Uncaged Art: The Tornillo Art Project

Pop-Up Exhibit • Sundays, November 9 & 16 • Commons Room

Join us during fellowship time on two Sundays in November to experience a powerful pop-up art display – Uncaged Art: The Tornillo Art Project.

This extraordinary exhibit features artwork created by children and youth once held at the Tornillo Detention Camp in Tornillo, Texas. Working with only basic and found materials, these young people produced paintings, drawings, and hand-crafted pieces that bear witness to their resilience, creativity, and deep cultural memory. Many journeyed more than 2,000 miles from Central America in search of safety and hope; their art reflects both the beauty of home and the longing of displacement.


About Tornillo & Uncaged Art

Tornillo: A Tent City in the Cotton Fields

In June 2018, a large “tent city” opened near the cotton fields along the U.S.–Mexico border in Tornillo, Texas, just east of El Paso.

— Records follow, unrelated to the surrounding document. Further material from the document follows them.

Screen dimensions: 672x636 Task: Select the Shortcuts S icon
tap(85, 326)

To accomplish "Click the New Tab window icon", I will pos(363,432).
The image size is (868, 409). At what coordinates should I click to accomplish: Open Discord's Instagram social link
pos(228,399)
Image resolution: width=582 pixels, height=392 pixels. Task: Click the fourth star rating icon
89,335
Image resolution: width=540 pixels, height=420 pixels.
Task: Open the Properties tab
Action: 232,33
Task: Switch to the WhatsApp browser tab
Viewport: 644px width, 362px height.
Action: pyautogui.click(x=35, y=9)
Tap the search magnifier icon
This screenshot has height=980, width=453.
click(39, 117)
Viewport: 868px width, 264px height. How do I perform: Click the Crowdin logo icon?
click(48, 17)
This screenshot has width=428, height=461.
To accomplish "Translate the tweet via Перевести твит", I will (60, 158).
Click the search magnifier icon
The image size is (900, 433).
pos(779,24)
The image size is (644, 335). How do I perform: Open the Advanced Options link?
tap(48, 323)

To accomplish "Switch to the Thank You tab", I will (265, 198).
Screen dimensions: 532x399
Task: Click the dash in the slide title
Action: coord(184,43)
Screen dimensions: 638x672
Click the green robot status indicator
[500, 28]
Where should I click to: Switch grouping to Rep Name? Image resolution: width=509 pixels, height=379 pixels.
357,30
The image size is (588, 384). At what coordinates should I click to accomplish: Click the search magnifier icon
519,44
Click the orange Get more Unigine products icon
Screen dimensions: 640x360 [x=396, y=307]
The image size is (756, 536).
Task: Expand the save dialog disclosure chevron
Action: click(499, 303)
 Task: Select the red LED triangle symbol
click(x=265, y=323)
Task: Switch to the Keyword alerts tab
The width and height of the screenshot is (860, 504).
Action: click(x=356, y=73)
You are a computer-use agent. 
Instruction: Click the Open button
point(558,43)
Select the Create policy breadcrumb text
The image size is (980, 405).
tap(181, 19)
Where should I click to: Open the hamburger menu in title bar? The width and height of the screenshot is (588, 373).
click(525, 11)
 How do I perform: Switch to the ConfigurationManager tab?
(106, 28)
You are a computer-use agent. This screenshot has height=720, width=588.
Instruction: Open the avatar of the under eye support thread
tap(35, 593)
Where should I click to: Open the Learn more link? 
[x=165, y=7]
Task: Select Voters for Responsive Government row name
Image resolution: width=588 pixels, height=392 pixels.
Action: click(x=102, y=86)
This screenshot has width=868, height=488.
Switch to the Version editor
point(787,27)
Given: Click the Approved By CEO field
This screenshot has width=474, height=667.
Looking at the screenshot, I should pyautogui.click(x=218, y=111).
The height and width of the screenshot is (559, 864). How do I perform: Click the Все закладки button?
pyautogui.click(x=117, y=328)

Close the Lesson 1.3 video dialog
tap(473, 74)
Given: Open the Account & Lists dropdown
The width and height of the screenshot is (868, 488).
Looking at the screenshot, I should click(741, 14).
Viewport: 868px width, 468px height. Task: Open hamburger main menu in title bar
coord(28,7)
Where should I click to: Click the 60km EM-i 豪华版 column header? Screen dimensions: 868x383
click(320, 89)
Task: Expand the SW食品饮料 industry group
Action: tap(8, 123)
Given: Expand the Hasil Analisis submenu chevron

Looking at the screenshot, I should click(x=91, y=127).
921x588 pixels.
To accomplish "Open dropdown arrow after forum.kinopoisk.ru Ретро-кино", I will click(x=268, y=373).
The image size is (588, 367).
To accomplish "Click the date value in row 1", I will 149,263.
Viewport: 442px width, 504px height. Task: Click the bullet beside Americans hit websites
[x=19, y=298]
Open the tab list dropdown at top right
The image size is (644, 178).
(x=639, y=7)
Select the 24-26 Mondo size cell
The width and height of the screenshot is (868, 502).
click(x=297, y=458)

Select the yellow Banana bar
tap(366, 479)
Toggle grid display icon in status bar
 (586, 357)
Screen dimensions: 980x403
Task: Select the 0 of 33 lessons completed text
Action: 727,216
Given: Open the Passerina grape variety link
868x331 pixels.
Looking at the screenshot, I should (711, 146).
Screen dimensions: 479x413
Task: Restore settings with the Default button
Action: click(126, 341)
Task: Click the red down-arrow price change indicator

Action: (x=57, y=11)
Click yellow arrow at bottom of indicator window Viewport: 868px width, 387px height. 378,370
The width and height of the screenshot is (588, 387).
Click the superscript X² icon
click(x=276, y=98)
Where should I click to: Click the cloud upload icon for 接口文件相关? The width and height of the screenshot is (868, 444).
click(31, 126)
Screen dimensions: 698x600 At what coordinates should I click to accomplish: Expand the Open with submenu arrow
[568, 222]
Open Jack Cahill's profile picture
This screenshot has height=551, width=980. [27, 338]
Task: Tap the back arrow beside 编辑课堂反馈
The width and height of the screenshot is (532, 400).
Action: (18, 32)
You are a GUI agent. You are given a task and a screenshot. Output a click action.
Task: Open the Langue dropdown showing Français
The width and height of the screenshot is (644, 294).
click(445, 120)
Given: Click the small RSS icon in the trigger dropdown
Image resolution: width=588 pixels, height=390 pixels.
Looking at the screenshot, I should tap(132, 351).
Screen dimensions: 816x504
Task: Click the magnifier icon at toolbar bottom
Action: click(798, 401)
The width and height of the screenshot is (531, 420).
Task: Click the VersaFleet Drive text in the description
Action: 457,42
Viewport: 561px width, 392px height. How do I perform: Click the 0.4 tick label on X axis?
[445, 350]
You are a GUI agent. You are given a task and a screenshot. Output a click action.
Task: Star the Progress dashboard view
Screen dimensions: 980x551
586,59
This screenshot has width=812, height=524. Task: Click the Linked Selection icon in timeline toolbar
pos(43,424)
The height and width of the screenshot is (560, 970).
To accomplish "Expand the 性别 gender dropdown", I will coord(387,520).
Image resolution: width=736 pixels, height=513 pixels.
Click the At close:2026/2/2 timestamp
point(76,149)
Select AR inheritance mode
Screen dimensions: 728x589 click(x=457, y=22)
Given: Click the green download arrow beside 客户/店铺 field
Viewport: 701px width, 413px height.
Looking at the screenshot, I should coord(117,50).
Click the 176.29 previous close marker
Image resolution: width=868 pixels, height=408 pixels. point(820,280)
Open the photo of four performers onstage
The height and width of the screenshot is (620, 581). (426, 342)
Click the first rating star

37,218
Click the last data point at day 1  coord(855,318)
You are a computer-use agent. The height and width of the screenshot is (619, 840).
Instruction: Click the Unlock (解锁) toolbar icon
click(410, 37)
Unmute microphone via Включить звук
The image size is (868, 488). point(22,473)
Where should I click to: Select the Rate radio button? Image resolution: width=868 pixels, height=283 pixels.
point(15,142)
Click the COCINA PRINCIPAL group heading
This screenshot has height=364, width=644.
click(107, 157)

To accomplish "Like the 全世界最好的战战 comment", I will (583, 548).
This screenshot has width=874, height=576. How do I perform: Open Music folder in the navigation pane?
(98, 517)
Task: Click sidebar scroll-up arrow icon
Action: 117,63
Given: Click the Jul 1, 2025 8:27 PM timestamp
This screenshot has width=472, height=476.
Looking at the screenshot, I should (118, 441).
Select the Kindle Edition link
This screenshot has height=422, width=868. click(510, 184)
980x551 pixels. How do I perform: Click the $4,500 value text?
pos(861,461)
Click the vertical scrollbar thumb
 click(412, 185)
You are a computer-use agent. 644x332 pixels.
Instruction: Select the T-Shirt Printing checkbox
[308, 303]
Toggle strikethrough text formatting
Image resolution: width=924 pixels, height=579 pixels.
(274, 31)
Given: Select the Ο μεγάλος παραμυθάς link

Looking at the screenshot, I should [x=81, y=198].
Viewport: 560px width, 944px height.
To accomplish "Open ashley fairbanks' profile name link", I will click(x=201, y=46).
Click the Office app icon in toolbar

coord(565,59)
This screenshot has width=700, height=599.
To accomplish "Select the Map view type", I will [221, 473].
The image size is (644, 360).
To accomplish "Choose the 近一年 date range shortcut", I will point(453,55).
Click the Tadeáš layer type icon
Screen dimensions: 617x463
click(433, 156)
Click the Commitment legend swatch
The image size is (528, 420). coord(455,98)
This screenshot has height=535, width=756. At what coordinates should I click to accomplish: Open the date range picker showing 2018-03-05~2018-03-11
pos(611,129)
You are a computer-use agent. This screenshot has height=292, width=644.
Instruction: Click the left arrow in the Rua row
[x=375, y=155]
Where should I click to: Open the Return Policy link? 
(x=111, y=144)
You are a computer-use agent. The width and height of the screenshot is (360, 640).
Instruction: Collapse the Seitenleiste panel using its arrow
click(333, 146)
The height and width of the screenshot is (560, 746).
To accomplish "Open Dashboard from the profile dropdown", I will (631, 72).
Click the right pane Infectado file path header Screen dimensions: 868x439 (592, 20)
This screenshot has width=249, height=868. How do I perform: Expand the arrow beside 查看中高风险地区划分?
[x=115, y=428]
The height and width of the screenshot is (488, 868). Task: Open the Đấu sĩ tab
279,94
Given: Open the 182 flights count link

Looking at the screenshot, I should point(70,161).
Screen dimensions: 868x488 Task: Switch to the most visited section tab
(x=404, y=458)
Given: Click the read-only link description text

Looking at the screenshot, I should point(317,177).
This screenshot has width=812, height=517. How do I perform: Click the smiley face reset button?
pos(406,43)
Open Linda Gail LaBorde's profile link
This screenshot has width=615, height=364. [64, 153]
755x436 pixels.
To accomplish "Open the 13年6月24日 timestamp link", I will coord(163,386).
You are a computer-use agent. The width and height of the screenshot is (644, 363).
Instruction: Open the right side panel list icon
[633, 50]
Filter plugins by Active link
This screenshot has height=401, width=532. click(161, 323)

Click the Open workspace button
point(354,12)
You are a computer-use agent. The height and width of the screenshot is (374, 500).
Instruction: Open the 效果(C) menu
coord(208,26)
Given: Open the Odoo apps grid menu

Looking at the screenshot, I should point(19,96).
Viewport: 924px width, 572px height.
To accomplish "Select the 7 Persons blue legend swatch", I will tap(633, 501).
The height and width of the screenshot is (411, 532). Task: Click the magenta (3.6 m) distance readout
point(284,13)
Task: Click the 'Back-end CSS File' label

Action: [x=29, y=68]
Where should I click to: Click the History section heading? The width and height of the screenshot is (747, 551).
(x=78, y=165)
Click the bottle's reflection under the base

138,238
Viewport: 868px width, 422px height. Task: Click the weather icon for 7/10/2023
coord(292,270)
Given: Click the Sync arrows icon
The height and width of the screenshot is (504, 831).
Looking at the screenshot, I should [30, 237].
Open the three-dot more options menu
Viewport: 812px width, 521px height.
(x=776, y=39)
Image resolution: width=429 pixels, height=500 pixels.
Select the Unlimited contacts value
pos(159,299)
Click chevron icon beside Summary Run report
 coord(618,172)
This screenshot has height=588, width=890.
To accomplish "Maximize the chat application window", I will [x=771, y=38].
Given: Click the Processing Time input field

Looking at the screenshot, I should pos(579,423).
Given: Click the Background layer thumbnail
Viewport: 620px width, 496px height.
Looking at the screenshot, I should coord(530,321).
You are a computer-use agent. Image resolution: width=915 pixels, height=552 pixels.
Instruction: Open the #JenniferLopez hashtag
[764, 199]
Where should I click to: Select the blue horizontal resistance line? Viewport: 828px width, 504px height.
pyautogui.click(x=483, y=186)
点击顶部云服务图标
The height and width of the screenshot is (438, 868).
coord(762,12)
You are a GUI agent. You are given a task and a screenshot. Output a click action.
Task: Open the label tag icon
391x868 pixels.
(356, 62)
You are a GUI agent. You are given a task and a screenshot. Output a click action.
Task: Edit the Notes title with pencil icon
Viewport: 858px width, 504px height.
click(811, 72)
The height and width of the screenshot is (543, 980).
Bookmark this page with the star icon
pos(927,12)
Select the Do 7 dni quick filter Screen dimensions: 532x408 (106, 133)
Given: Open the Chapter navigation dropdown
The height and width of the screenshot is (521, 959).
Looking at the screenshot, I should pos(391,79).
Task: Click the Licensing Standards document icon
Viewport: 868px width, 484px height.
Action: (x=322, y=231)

Managed by the Office of Refugee Resettlement and operated by Baptist Child and Family Services (BCFS), it became an expansive and costly detention site for unaccompanied minors—housing as many as 3,000 youth ages 13–17 and costing more than $3 million per day.
During its brief operation, approximately 6,200 unaccompanied children passed through the camp before it closed in early January 2019.

The Tornillo Art Project: Uncaged Art

Uncaged Art grew out of a four-day social studies project in December 2018–January 2019. Two teachers invited their students to make art representing their countries, architectural heritage, and cultural traditions—an act meant to foster pride, memory, and identity.

With only simple supplies—construction paper, Popsicle sticks, glue, paint, boxes, yarn, pipe cleaners—students created vivid re-imaginations of home. More than 400 pieces emerged from this brief project, ranging from individual works to collaborative pieces. Although most had no formal art training, one gifted student even taught a class for his peers.

The resulting collection is both beautiful and poignant—testimony to the talent, dignity, and hope of young people who traveled thousands of miles in search of a new life.